Он не мог в ту минуту толком все объяснить. Только возвратившись в типографию, Федя познал причину столь огорчившего его ночного происшествия.
В комнате метранпажа и его жены, где из непонятной скромности и вежливости студенты раньше не решались произвести по-настоящему обыск, они нашли теперь две связки свеженьких черносотенных прокламаций. «Союз русского народа» требовал в них от полиции и «верноподданных войск его императорского величества» расстрела «антиправительственных сходок и демонстраций, устраиваемых жидами и прочими крамольными инородцами».
За этими листовками и явился в ночную пору соратник метранпажа. Кто он был – так и не удалось тогда Феде узнать.
Утром он сбегал в больницу.

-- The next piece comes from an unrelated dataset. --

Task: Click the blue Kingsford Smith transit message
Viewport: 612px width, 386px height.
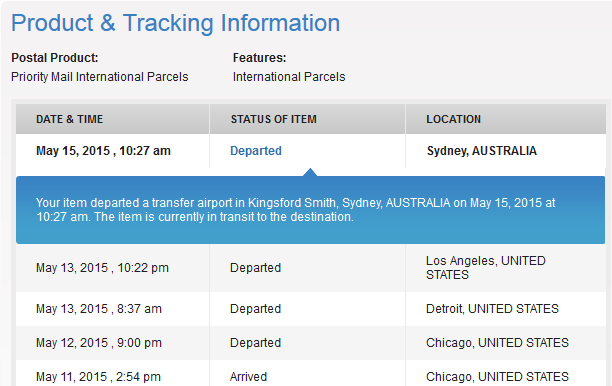Action: coord(311,210)

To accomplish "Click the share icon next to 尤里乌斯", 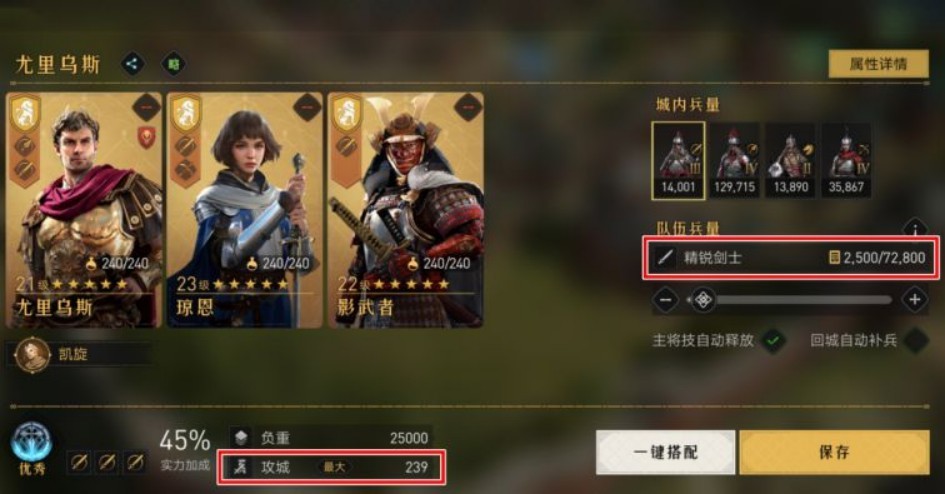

Лурс радостно расцеловался с ним, посетовав только, что «в такие чудные дни» приходится валяться на больничной койке.
Федя повеселел. Он, улыбаясь и не без некоторого хвастовства, продемонстрировал товарищу горностаевский браунинг, в котором не хватало теперь несколько пуль.
Как зарядить снова револьвер – он не знал. А в душе надеялся, что никогда больше и не будет в том надобности.